What you will do
Starting at the line with "Click SELECT ALL" and going on through the line with "You are a computer-use agent. The", reproduce each line in the records below exactly and nothing more.

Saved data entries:

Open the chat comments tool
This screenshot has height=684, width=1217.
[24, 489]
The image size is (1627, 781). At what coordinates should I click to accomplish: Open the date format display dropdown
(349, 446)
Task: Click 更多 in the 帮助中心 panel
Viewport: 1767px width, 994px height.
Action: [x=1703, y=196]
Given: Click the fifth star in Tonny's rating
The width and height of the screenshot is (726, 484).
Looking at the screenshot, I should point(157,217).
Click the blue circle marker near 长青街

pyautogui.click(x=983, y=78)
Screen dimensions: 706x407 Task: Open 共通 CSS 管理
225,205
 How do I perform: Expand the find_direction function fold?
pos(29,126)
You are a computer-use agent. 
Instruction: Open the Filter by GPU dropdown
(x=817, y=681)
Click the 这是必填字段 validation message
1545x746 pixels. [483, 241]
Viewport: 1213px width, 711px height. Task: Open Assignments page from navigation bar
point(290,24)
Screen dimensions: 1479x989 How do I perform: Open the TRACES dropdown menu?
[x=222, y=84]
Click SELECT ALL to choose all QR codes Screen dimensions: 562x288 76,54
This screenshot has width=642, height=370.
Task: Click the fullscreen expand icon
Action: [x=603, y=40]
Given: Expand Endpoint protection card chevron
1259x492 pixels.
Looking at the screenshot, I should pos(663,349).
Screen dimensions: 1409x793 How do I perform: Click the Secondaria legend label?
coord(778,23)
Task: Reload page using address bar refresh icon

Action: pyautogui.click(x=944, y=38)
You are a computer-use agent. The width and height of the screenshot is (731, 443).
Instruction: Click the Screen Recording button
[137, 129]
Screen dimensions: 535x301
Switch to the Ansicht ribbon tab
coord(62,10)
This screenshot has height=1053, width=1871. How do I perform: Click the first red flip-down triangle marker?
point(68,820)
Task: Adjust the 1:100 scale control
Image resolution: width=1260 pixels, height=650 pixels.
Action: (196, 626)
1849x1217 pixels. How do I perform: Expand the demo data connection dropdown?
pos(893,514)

Solution
Click SELECT ALL to choose all QR codes Screen dimensions: 562x288 76,54
This screenshot has width=642, height=370.
Task: Click the fullscreen expand icon
Action: [x=603, y=40]
Given: Expand Endpoint protection card chevron
1259x492 pixels.
Looking at the screenshot, I should pos(663,349).
Screen dimensions: 1409x793 How do I perform: Click the Secondaria legend label?
coord(778,23)
Task: Reload page using address bar refresh icon

Action: pyautogui.click(x=944, y=38)
You are a computer-use agent. The width and height of the screenshot is (731, 443).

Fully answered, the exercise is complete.